Task instructions:
Extract each line from the items below that contains the string "width". Treat uppercase and lowercase letters as distinct.

::: Exercise data

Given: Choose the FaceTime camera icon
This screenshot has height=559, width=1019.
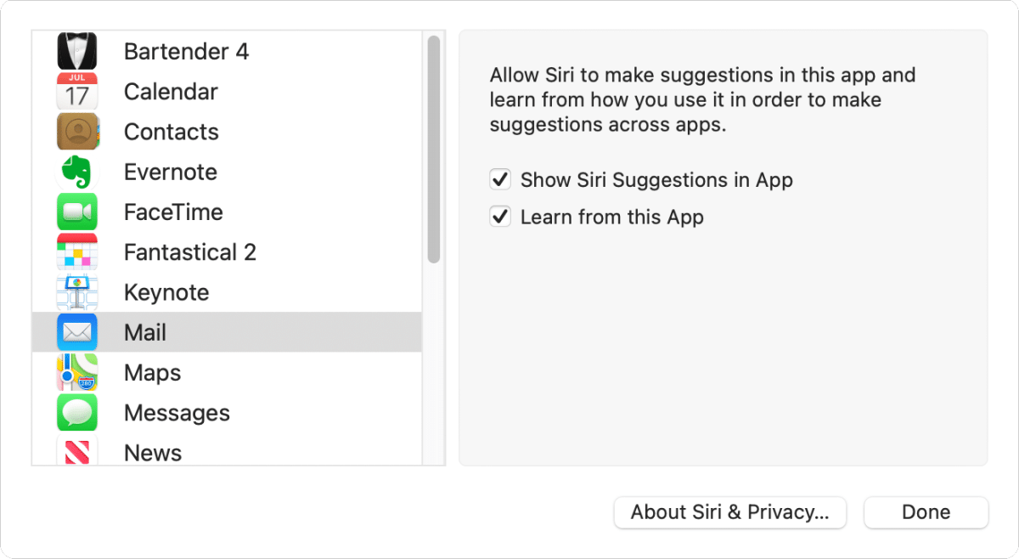Looking at the screenshot, I should 77,212.
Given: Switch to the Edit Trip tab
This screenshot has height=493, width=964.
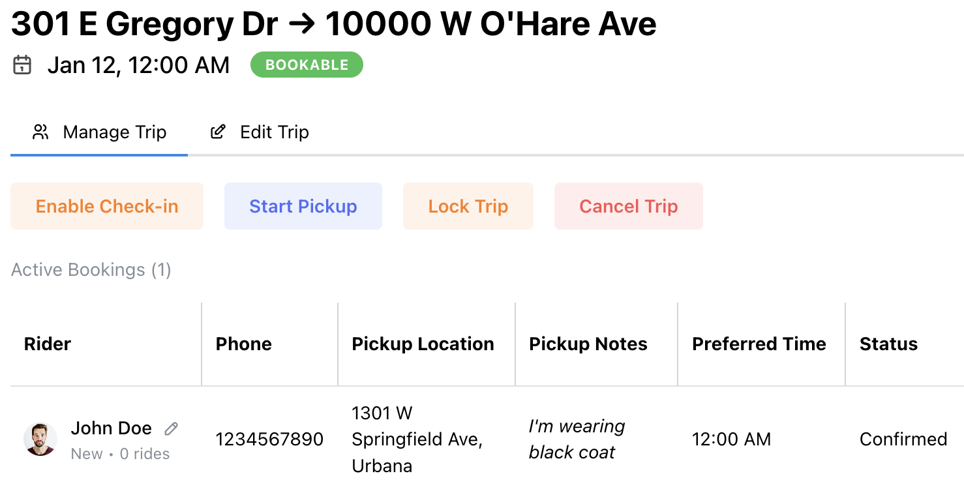Looking at the screenshot, I should click(274, 132).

::::::

Finished exercise:
This screenshot has height=559, width=1019.
This screenshot has height=493, width=964.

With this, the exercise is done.